I like any dog that can lay it down day after day on wild birds, pointer or flusher or both (sticky flushers are some the deadliest wild bird dogs I've ever seen); a dog that can produce in all weather conditions from heat to a foot of snow, a dog that can handle birds when it's dry and wet, can make seamless transition from Great Lakes Ruffs to Prairie Pheasants. I like a fast, quick, animated dog, a dog that is tuff with lots of endurance, a dog that can pace itself for the conditions,one that in the heart of it's career is a consistent performer days after days after seasons. But it's as much about me as the dog, I'm selling the dog short if I don't know where to park and how to pattern birds, if I don't put the dog in a position to enhance it's strengths and minimize it's weaknesses. This is the triangle of success that I wrote about in a recent RGS article, matching the right cover to the right dog to the right handler. 

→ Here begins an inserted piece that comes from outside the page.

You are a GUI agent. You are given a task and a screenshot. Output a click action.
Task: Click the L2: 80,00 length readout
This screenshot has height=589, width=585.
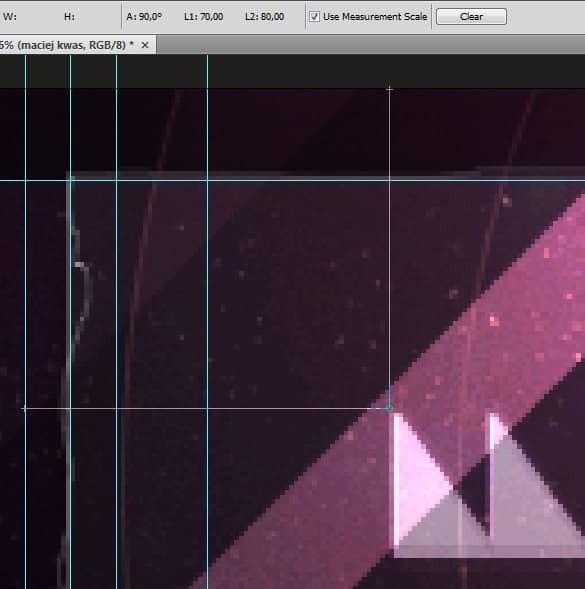click(265, 17)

In my experience there are limitations to any dog, and hunter. I seek to eliminate to the best of my ability those limitations; but as I age the reality is I will become more limiting than my canine partner, at that point I may work to find balance again in a dog, then a breed. 

The past decade my brother and I have experienced a lot of success (you can define success how ever you'd like) in the wild bird hunting arena, we know what we believe through boot leather and well time advice from mentors, we've hunted with dozens of different dogs and people. I've attended various field trials for Retrievers, Spaniels, and Pointing breeds, been fortunate enough to hunt and train with some of the finest most respected Professional Trainers in our state. Spent time with real killers in the woods and their dogs, sought out, hunted with, and consulted with one of the states finest DVM's. We use what works for us, I hate BxxSxxT when I read it, you'll never convince me that finding liberated bird after liberated bird in a hay field crosses over to handling hundreds of grouse for the gun a season. It has it's place and time in the development of a dog, but at some point there is a point of diminishing returns on that activity IMO. But when I comment it's born of 100 days a year in the grouse woods and time on the prairie. You can like what I write or think I'm full of ****, but come September 15th next year, you'll find me and my dogs doing what we love to the best of our ability come heavy bag or light at the end the day; that's wild bird hunting.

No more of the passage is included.